Task details ::
Below are the records; copy exactly the stretch from the line containing "Tuesday’s Headlines: Doubly" through the line containing "Transit (412, 1155)", both ends included, and nothing else.
Top of Input for this task
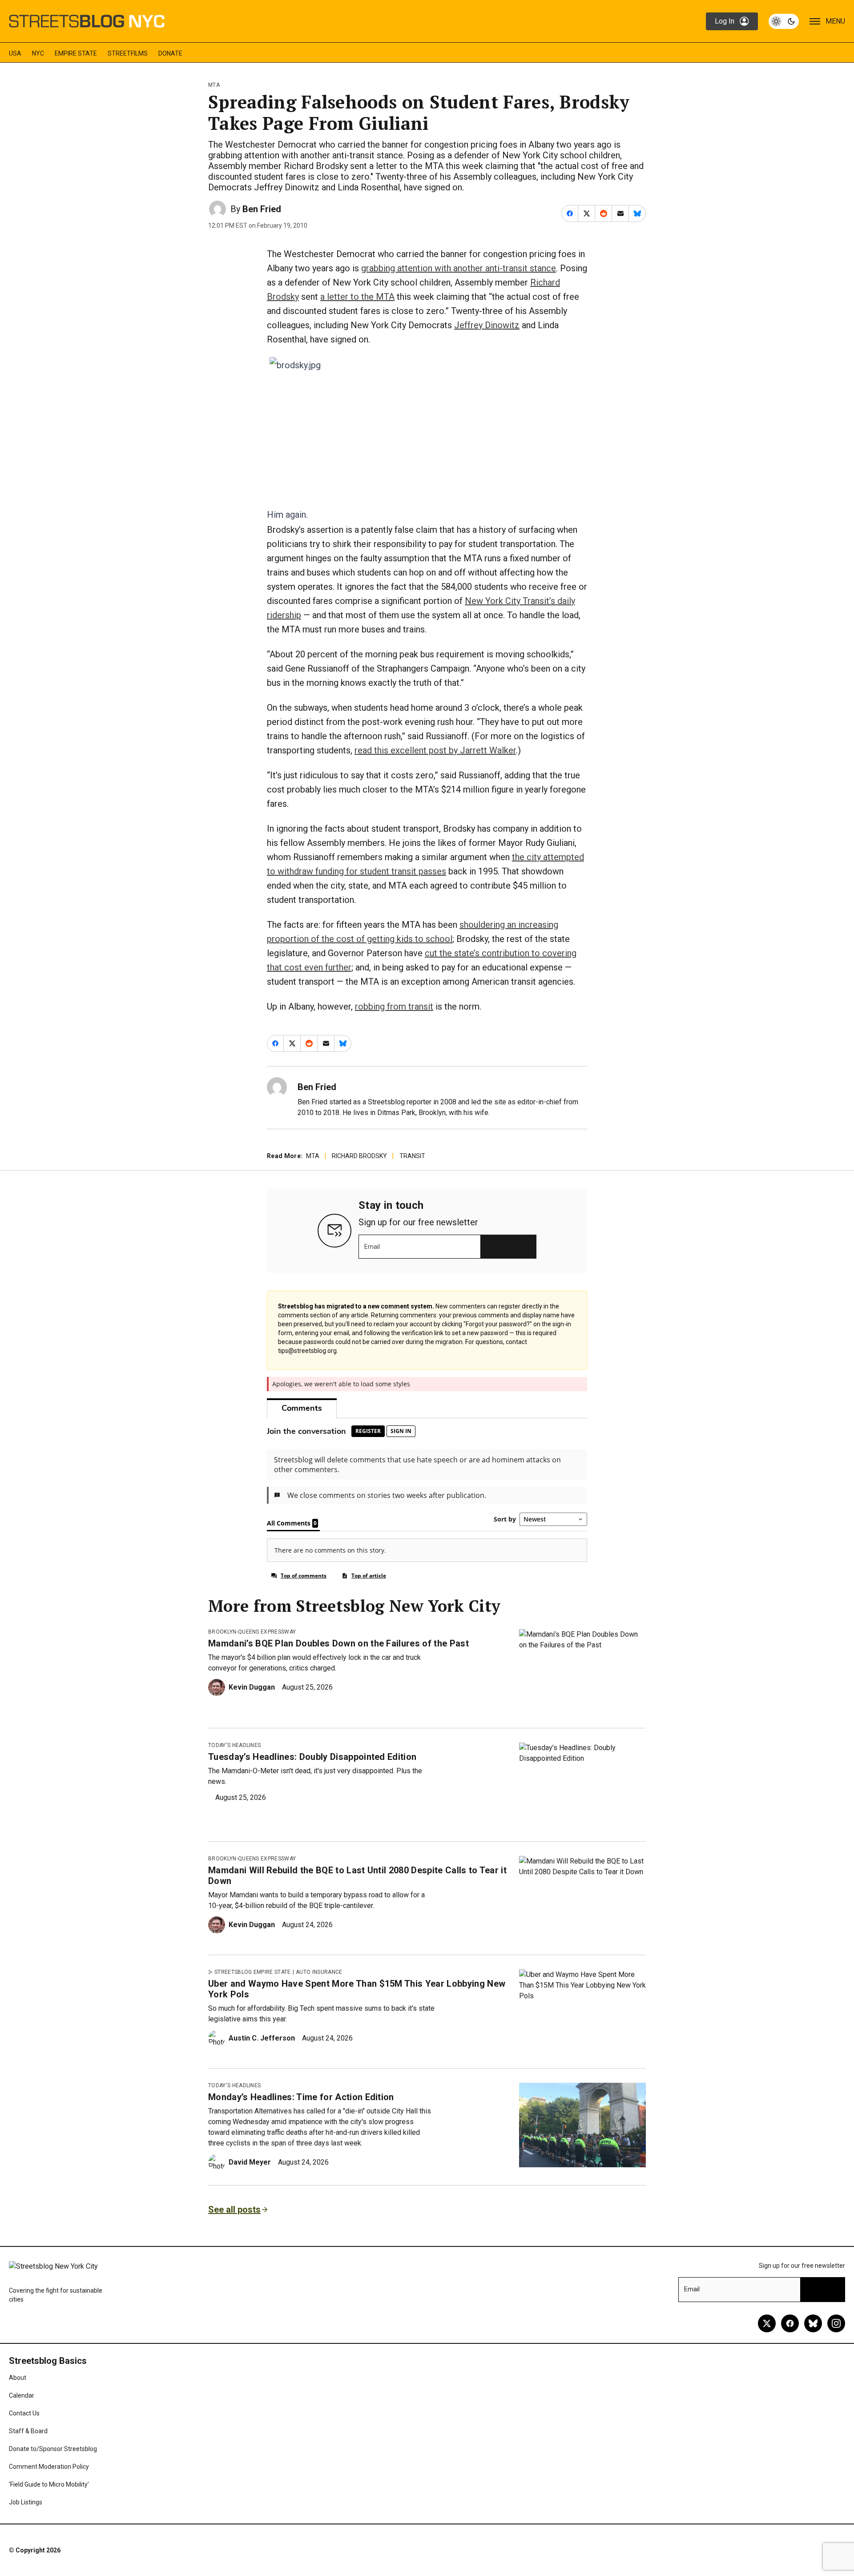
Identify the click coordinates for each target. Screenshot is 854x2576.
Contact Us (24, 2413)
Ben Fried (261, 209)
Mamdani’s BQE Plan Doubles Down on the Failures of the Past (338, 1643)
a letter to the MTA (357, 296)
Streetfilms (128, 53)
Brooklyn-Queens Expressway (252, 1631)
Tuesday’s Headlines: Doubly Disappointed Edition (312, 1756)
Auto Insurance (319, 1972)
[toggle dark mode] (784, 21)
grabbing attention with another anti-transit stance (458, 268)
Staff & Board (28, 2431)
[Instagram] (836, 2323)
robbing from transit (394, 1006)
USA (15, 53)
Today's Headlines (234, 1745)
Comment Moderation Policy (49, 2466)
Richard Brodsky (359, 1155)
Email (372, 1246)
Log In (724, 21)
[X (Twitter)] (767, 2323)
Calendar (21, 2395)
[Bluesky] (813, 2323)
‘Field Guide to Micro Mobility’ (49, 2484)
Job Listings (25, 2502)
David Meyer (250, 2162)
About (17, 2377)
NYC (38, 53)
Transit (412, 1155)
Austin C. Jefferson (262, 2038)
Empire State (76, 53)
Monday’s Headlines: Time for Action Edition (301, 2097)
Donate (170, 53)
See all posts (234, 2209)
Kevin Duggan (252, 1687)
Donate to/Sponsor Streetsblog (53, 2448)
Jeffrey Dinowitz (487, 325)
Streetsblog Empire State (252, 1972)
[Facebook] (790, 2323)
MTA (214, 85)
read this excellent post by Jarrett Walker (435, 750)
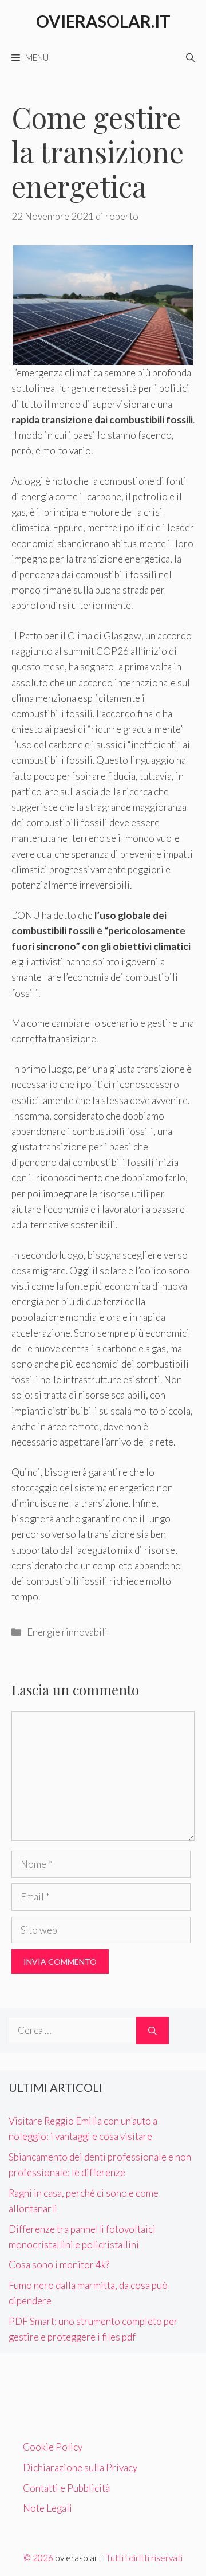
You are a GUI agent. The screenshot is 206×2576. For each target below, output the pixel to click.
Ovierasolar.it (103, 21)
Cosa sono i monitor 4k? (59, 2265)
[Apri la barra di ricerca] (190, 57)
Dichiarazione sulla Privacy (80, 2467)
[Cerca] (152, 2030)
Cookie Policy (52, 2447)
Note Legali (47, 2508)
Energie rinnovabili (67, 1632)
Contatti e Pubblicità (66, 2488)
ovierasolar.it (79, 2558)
Bottom of Input for this task
Result of the task ::
Tuesday’s Headlines: Doubly Disappointed Edition (312, 1756)
Auto Insurance (319, 1972)
[toggle dark mode] (784, 21)
grabbing attention with another anti-transit stance (458, 268)
Staff & Board (28, 2431)
[Instagram] (836, 2323)
robbing from transit (394, 1006)
USA (15, 53)
Today's Headlines (234, 1745)
Comment Moderation Policy (49, 2466)
Richard Brodsky (359, 1155)
Email (372, 1246)
Log In (724, 21)
[X (Twitter)] (767, 2323)
Calendar (21, 2395)
[Bluesky] (813, 2323)
‘Field Guide to Micro Mobility’ (49, 2484)
Job Listings (25, 2502)
David Meyer (250, 2162)
About (17, 2377)
NYC (38, 53)
Transit (412, 1155)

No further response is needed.